How to complete this task: Down to the last line, set the entries down again exactly.

Data extract:
• • • •
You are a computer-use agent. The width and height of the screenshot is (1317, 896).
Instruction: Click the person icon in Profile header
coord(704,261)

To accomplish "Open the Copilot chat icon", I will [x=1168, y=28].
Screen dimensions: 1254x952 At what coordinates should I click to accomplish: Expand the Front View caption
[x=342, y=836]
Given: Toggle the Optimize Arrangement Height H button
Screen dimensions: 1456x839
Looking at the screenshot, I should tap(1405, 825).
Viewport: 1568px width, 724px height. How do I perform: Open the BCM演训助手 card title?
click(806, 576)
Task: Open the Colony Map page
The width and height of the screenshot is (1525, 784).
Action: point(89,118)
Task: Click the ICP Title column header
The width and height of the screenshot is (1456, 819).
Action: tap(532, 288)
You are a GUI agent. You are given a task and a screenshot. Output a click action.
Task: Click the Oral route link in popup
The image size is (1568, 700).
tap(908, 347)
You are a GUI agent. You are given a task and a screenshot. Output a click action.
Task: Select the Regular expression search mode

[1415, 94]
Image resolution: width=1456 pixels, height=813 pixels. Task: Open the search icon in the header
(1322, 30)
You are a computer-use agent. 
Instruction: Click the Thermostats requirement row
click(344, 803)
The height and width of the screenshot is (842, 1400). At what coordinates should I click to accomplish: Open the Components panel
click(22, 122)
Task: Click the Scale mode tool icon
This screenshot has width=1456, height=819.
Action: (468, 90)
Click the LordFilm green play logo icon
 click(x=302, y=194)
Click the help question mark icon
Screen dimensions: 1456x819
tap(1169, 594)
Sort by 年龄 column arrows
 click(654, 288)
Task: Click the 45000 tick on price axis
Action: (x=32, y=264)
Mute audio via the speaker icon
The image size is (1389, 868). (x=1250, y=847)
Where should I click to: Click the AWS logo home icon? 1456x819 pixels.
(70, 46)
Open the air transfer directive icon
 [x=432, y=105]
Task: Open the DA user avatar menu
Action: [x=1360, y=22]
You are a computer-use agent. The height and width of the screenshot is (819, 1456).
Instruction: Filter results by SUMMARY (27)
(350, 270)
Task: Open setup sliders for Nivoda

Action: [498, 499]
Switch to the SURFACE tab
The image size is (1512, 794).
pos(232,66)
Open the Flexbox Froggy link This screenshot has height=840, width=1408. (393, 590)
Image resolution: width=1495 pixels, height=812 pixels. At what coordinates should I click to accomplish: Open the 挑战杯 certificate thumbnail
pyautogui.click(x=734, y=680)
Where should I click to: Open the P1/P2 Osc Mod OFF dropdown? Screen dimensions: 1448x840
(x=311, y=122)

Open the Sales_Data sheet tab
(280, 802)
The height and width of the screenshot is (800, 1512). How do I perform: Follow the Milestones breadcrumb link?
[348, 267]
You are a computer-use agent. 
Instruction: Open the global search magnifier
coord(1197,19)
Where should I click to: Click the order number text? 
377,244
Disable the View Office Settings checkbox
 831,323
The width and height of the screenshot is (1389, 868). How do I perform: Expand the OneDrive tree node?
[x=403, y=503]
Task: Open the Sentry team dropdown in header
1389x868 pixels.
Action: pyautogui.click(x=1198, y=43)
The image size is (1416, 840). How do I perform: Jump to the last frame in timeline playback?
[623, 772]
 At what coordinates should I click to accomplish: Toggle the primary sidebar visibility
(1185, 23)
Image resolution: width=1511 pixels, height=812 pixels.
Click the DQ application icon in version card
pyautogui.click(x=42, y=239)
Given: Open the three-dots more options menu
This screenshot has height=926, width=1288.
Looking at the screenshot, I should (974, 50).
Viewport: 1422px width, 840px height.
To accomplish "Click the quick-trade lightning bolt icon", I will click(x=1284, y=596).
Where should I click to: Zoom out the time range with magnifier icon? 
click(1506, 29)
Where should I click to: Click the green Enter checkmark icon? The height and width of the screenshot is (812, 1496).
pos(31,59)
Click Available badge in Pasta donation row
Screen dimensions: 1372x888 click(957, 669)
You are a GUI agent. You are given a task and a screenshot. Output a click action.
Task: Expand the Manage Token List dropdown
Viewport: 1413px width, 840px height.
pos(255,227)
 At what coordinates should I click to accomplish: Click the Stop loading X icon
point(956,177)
• • • •
Output for this task:
You are a computer-use agent. The width and height of the screenshot is (1317, 896).
Instruction: Click the person icon in Profile header
coord(704,261)

To accomplish "Open the Copilot chat icon", I will [x=1168, y=28].
Screen dimensions: 1254x952 At what coordinates should I click to accomplish: Expand the Front View caption
[x=342, y=836]
Given: Toggle the Optimize Arrangement Height H button
Screen dimensions: 1456x839
Looking at the screenshot, I should tap(1405, 825).
Viewport: 1568px width, 724px height. How do I perform: Open the BCM演训助手 card title?
click(806, 576)
Task: Open the Colony Map page
The width and height of the screenshot is (1525, 784).
Action: point(89,118)
Task: Click the ICP Title column header
The width and height of the screenshot is (1456, 819).
Action: tap(532, 288)
You are a GUI agent. You are given a task and a screenshot. Output a click action.
Task: Click the Oral route link in popup
The image size is (1568, 700).
tap(908, 347)
You are a GUI agent. You are given a task and a screenshot. Output a click action.
Task: Select the Regular expression search mode

[1415, 94]
Image resolution: width=1456 pixels, height=813 pixels. Task: Open the search icon in the header
(1322, 30)
You are a computer-use agent. 
Instruction: Click the Thermostats requirement row
click(344, 803)
The height and width of the screenshot is (842, 1400). At what coordinates should I click to accomplish: Open the Components panel
click(22, 122)
Task: Click the Scale mode tool icon
This screenshot has width=1456, height=819.
Action: (468, 90)
Click the LordFilm green play logo icon
 click(x=302, y=194)
Click the help question mark icon
Screen dimensions: 1456x819
tap(1169, 594)
Sort by 年龄 column arrows
 click(654, 288)
Task: Click the 45000 tick on price axis
Action: (x=32, y=264)
Mute audio via the speaker icon
The image size is (1389, 868). (x=1250, y=847)
Where should I click to: Click the AWS logo home icon? 1456x819 pixels.
(70, 46)
Open the air transfer directive icon
 [x=432, y=105]
Task: Open the DA user avatar menu
Action: [x=1360, y=22]
You are a computer-use agent. The height and width of the screenshot is (819, 1456).
Instruction: Filter results by SUMMARY (27)
(350, 270)
Task: Open setup sliders for Nivoda

Action: [498, 499]
Switch to the SURFACE tab
The image size is (1512, 794).
pos(232,66)
Open the Flexbox Froggy link This screenshot has height=840, width=1408. (393, 590)
Image resolution: width=1495 pixels, height=812 pixels. At what coordinates should I click to accomplish: Open the 挑战杯 certificate thumbnail
pyautogui.click(x=734, y=680)
Where should I click to: Open the P1/P2 Osc Mod OFF dropdown? Screen dimensions: 1448x840
(x=311, y=122)

Open the Sales_Data sheet tab
(280, 802)
The height and width of the screenshot is (800, 1512). How do I perform: Follow the Milestones breadcrumb link?
[348, 267]
You are a computer-use agent. 
Instruction: Open the global search magnifier
coord(1197,19)
Where should I click to: Click the order number text? 
377,244
Disable the View Office Settings checkbox
 831,323
The width and height of the screenshot is (1389, 868). How do I perform: Expand the OneDrive tree node?
[x=403, y=503]
Task: Open the Sentry team dropdown in header
1389x868 pixels.
Action: pyautogui.click(x=1198, y=43)
The image size is (1416, 840). How do I perform: Jump to the last frame in timeline playback?
[623, 772]
 At what coordinates should I click to accomplish: Toggle the primary sidebar visibility
(1185, 23)
Image resolution: width=1511 pixels, height=812 pixels.
Click the DQ application icon in version card
pyautogui.click(x=42, y=239)
Given: Open the three-dots more options menu
This screenshot has height=926, width=1288.
Looking at the screenshot, I should (974, 50).
Viewport: 1422px width, 840px height.
To accomplish "Click the quick-trade lightning bolt icon", I will click(x=1284, y=596).
Where should I click to: Zoom out the time range with magnifier icon? 
click(1506, 29)
Where should I click to: Click the green Enter checkmark icon? The height and width of the screenshot is (812, 1496).
pos(31,59)
Click Available badge in Pasta donation row
Screen dimensions: 1372x888 click(957, 669)
You are a GUI agent. You are given a task and a screenshot. Output a click action.
Task: Expand the Manage Token List dropdown
Viewport: 1413px width, 840px height.
pos(255,227)
 At what coordinates should I click to accomplish: Click the Stop loading X icon
point(956,177)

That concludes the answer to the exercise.